### Goals
1. Name every player mentioned in the World Series article.
2. Pick up the Cubs World Series article after its final sentence and keep writing.

### Extract
When a team makes it to the World Series, it’s probably best that they– hold on. Let me re-start that. When a team has one of the best regular seasons in major league history and then goes on to make it to the World Series, it’s probably best that that team continues playing in a similar fashion to the way they played up until that point. That is, if they’re interested in capitalizing on that regular season by winning the World Series. The Cubs are very interested in that proposition.
All along, of course, these Cubs have been interested, but through the first four games of this World Series, we didn’t see as much of the regular season Cubs as we expected. The world-beating Cubs. We certainly didn’t see those Cubs in Games Three and Four at Wrigley, when Cleveland pushed Chicago’s backs to the wall by outscoring them 8-3 in two games on their home turf to take a 3-1 series lead. But in Game Five’s potential Cleveland clincher, Chicago’s last home game of the year, they gave their fans one last taste of what their historical season looked like, whether that history is rewarded with a World Series victory or not.
These Cubs all year played defense. That defense, along with their pitching staff, turned balls in play into outs as well as most any team in baseball history. Saturday’s Game Four loss featured two errors, and they led to early runs. The night before, the game’s only run came on a ball that dropped feet in front of Jorge Soler and was preceded by a wild pitch that put the go-ahead run 90 feet away from home. The Cubs looked sloppy in their losses, and the Cubs haven’t looked sloppy all year.
The Cubs went back to not being sloppy in Sunday’s 3-2 win. Let’s take a trip around the diamond.
For as much that gets made about Jon Lester and holding baserunners, it’s actually pretty tough to steal off him and battery-mate David Ross. Ask Francisco Lindor, who’s learned that the hard way not once, but twice this series.
This is all just so Cubsy. You see Lester staring down a runner who’s practically standing over second base already, and he doesn’t do a dang thing about it. Except for deliver the ball home in about 1.2 seconds to David Ross, who gets it to second in a remarkable 1.7 seconds. And then there’s Javier Baez, who’s probably responsible for shaving two-tenths of a second off Ross’ already elite pop time by doing Baez things: positioning himself in front of the bag — whereas most second baseman would wait on top of it — to get the ball into his glove faster, and then letting the ball travel into his glove, as his glove travels into Lindor.

### Raw data

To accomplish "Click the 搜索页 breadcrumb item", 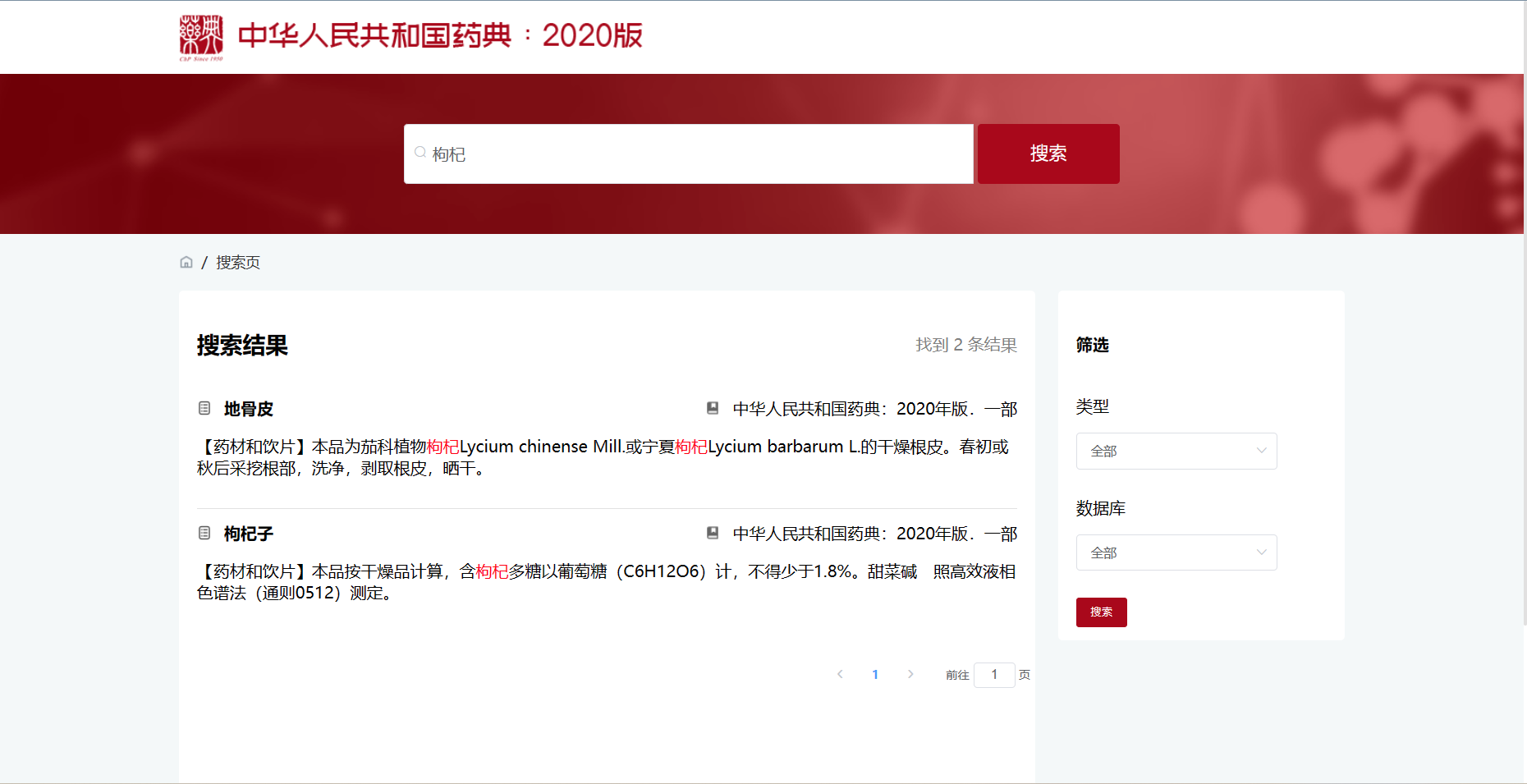I will (x=238, y=262).
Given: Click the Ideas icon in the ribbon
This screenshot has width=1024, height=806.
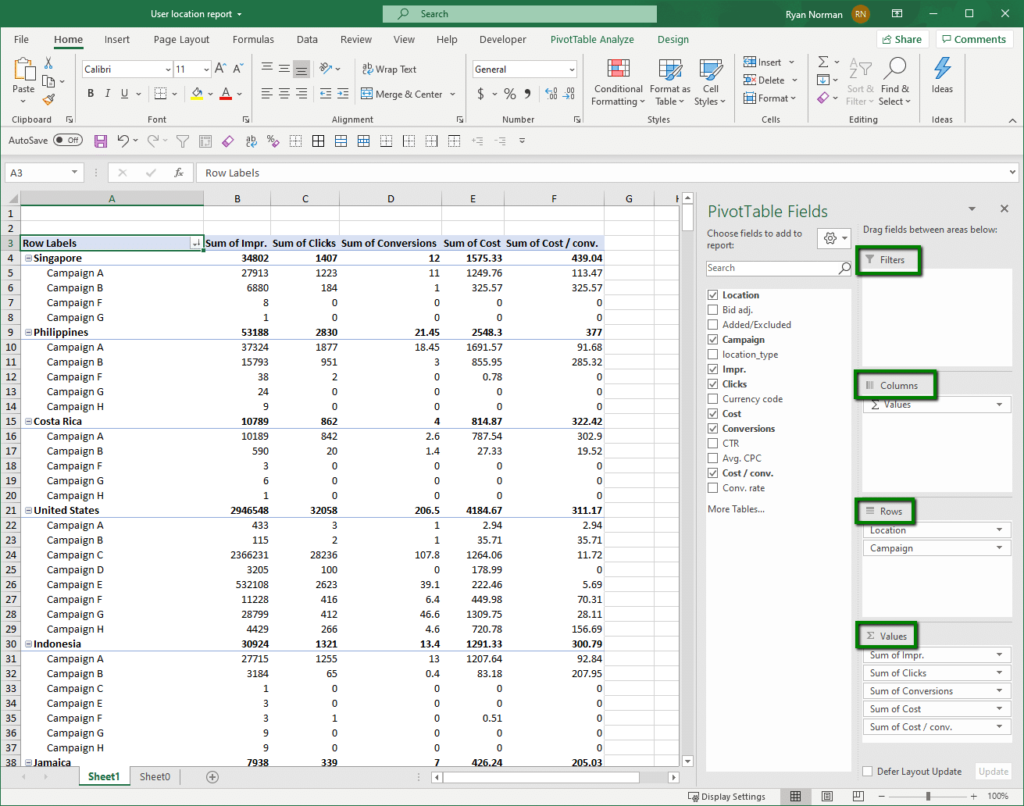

### Answers per task
1. Jorge Soler, Jon Lester, David Ross, Francisco Lindor, Javier Baez

2.
All three parties here deserve credit for their remarkable parts in this caught stealing, which was huge, by the way. Lindor represented the tying run in Jon Lester’s final inning with Cleveland’s best hitter against left-handed pitching at the plate, with formidable bats in Carlos Santana and Jose Ramirez waiting after him. Two-tenths of a second more by anyone involved — Lester in his delivery, Ross in his exchange, Baez with his positioning and application — and the tying run is scoring on a single. Instead, Napoli led off the next inning with the bases empty against a hard-throwing righty.
That’s three Cubs players who contributed defensively. Let’s keep moving around the infield.
That’s Jose Ramirez busting ass down the line on a ball that’s an infield hit more often than it’s not, runners on the corners with no outs down two more often than not, that instead turned into runner-on-third-one-out-and-this-inning-ended-up-being-scoreless because Addison Russell improvised with his arm slot and showed David Ross that he’s not the only one with an elite pop time. And with all that Russell did, we’re back to runners on the corners with no outs down two, and probably worse, if not for Rizzo’s pick, one of the little things he does consistently that make him an elite defensive first baseman even without the flashy diving plays and catches made while climbing over the tarp.
Speaking of which, let’s move on over to third.
That ball came off Brandon Guyer‘s bat at 95 mph, right down the line. That ball went right into Kris Bryant’s glove, as he dove into foul territory. That ball went right into Rizzo’s glove, as he stretched and scooped. The scoops, man. The scoops.
Hey, Jason Heyward played.
Yeah, turns out he didn’t have to climb the wall. Under normal circumstances, this could’ve been a routine catch. Not normal circumstances, though. It was another windy night in Chicago. If any right fielder knows how to read a ball off a bat, it’s Jason Heyward, and the read off this bat was one row foul, within reach. The wind brought it back three row’s lengths toward the field, and Heyward adjusted in a way that few other right fielders would.
Even Ben Zobrist was making sneaky good plays in left:
That’s the kind of play that usually doesn’t get appreciated in real time by viewers, but goes a long way within a dugout and within a clubhouse.
“Don’t understatement how important that play was that Zobrist made keeping that a single,” manager Joe Maddon said. “A lot of times that would have turned into a double. That was a great play by Zo. Eventually we kept them from scoring.”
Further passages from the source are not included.